Stablecore expands stablecoin pilot to U.S. credit unions managing $25 billion in assets
Smaller U.S. lenders are gaining a new route to assess stablecoins and other blockchain-based financial services before making broader platform decisions. The early-access initiative covers credit unions with about $25 billion in combined assets and reflects growing preparation across the sector for digital-asset adoption.
Highlights
- Stablecore launched an early-access program with Circuit and Curql, enabling U.S. credit unions managing $25 billion in assets to test stablecoin and digital-asset services.
- The February partnership with Jack Henry Fintech Integration Network gives Stablecore potential access to 1,670 bank and credit union core clients for stablecoin integration.
- The National Credit Union Administration proposed new licensing rules for payment stablecoin issuers in February, with public comment open until April 13 and further rulemaking anticipated.
Early-access program for credit unions
As reported by Cointelegraph, Stablecore has launched an early-access program for U.S. credit unions in partnership with Circuit, a credit union service organization focused on research and development, and Curql, a fintech investment collective representing more than 160 credit unions.The program lets participating institutions test stablecoin and digital-asset services before deciding whether to integrate them into existing banking platforms. Services available for evaluation include stablecoin payments, tokenized deposits, Bitcoin, crypto on- and off-ramps and staking capabilities.
The initiative builds on Stablecore's broader push to deliver stablecoin and tokenized-asset services to U.S. banks and credit unions through existing core banking systems. In February, the company joined the Jack Henry Fintech Integration Network, which gives it access to about 1,670 bank and credit union core clients.
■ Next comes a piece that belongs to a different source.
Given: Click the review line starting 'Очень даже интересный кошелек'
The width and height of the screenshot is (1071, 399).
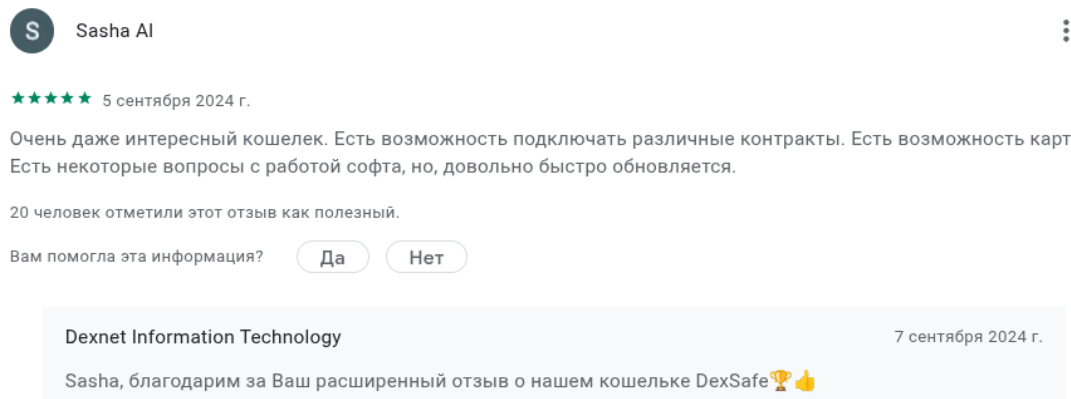Looking at the screenshot, I should (x=540, y=139).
Regulatory momentum and sector implications
Credit unions remain a significant part of the U.S. financial system, with more than 4,200 federally insured institutions nationwide. While the number of institutions has declined over time, membership and total assets continue to grow, creating a larger base for potential adoption of blockchain-based financial products.There are also increasing signs that the regulatory environment is evolving alongside that interest. In February, the National Credit Union Administration proposed a licensing framework for payment stablecoin issuers operating through credit union subsidiaries, requiring any such issuer tied to a federally insured credit union subsidiary to obtain an NCUA license before issuing stablecoins.
The proposal centers on licensing and oversight, while further rulemaking on reserves, capital, liquidity and risk management is expected later. Public comments on the proposed rules remain open through April 13, underscoring that U.S. credit unions are evaluating stablecoin services as policy expectations continue to take shape.
Our earlier article on the House Financial Services Committee’s June 24, 2026 hearing on payments innovation outlined how lawmakers are weighing whether current chartering and supervisory frameworks keep pace with new technologies and fintech participation. We noted that the discussion centers on balancing regulatory clarity and consistent oversight with safeguards for consumers and the resilience of the U.S. payments system.